Given text =>
Across from the U.N., demonstrators held signs, chanted and made speeches until Secretary-General Ban Ki-moon expressed concern about the Iranian dissidents living at Camp Ashraf, which the Americans may hand over to the Iraqis. Now, they are converging on a park across from the White House.
“It’s now time to focus on the U.S.,” said Nasser Rashidi, head of the National Coalition of Pro-Democracy Advocates, a Virginia-based Iranian-American human rights group.
For more than two decades the camp has housed members of the Mujahedeen Khalq, also known as the People’s Mujahedeen Organization of Iran.
“They cannot express their voice about anything,” said Moslem Filabi, a former wrestler on the Iranian national team. He said it was his duty to speak for others as a declared national hero, having represented Iran at three Olympics and won 17 medals at international competitions before leaving Iran in 1982, three years after the revolution.
Last week, Ban told the Security Council, the U.N.’s most powerful body, that the U.N. political mission in Iraq is closely monitoring the camp.
Its residents are protected by the U.S.-led multinational force, and since July 2004 the U.S. has recognized the camp’s residents as “protected persons” under the Geneva Conventions.
But Iraq’s government wants to take “full control of the camp in the near future,” Ban said. Because of that, he said, the U.N. wrote Iraq to ensure it will “protect Ashraf residents from forcible deportation, expulsion or repatriation … and to refrain from any action that would endanger their life or security.”

Tasks to carry out =>
A. In the Camp Ashraf news report, shorten the paragraph beginning "But Iraq’s government wants" while keeping its main facts.
B. Extend the Camp Ashraf news report from its final sentence onward.

Given data =>

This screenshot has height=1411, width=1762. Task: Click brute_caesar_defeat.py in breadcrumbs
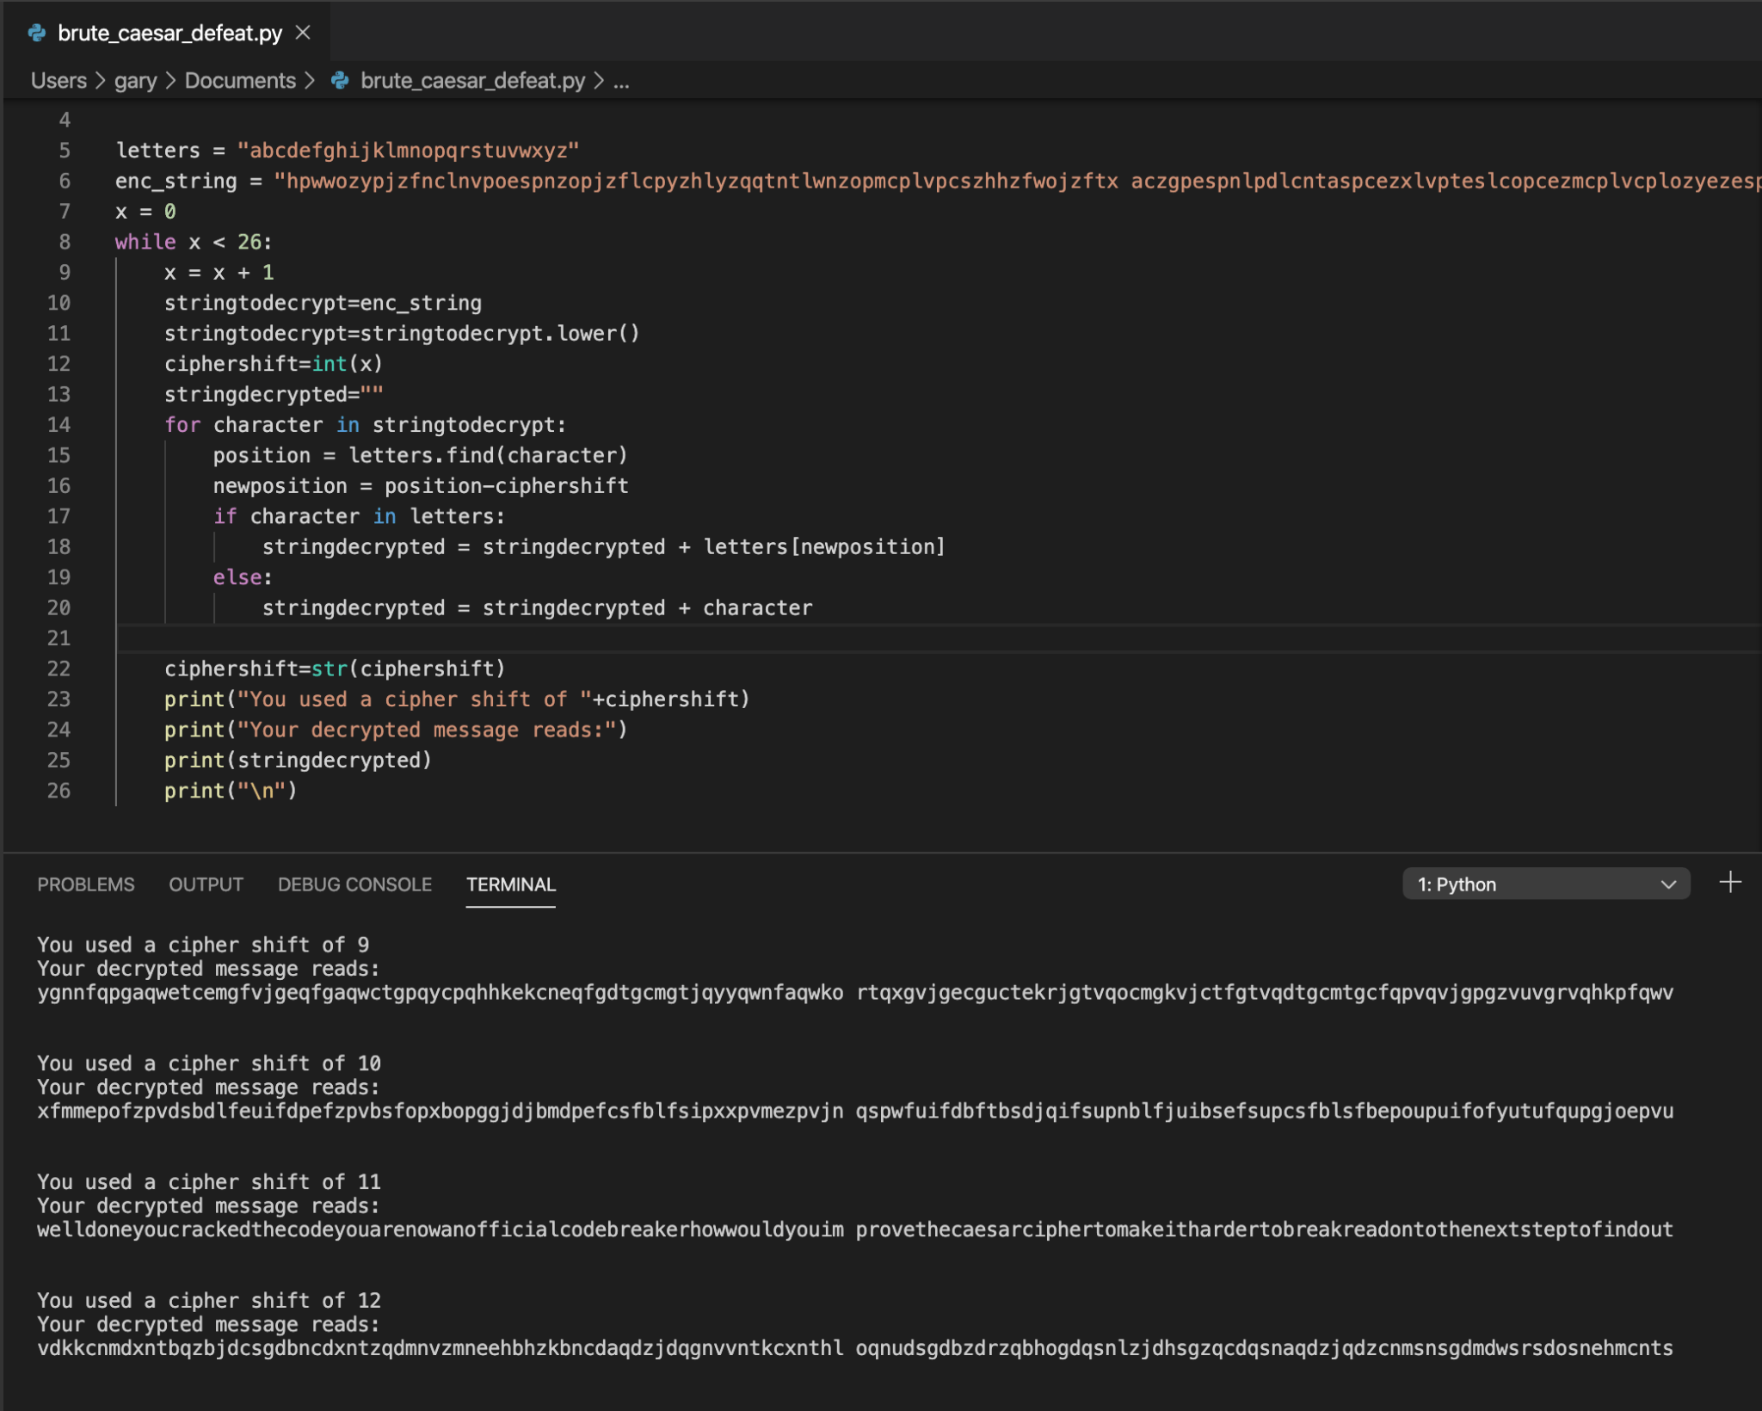tap(472, 81)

Responses per task =>
A. Ban said Iraq’s government wants full control of the camp soon. The U.N. has therefore written to Iraq asking it to protect Ashraf residents from forcible deportation, expulsion or repatriation and to avoid any action endangering their life or security.

B.
Neither U.S. nor Iranian officials provided any immediate comment Monday. But earlier this year some members of U.S. Congress such as Missouri Democratic Sen. Kit Bond and California Democratic Rep. Bob Filner wrote U.S. military leaders to urge continued protection for Camp Ashraf.
The vigil continues, in a different place, with some demonstrators leaving jobs or traveling long distances to take part. A few shed tears outside the U.N. while recounting the dangers facing their family and friends, and the personal losses among what they said were 120,000 political prisoners executed in Iran during the 1980s.
“I had a family, four brothers and sisters, and I lost two of them,” Maliheh Salehyar of Toronto recalled between sobs over her recollections of rape, torture and murder. “And the other members of the Camp Ashraf, I feel all of them like my brother and sister. I have no family here now.”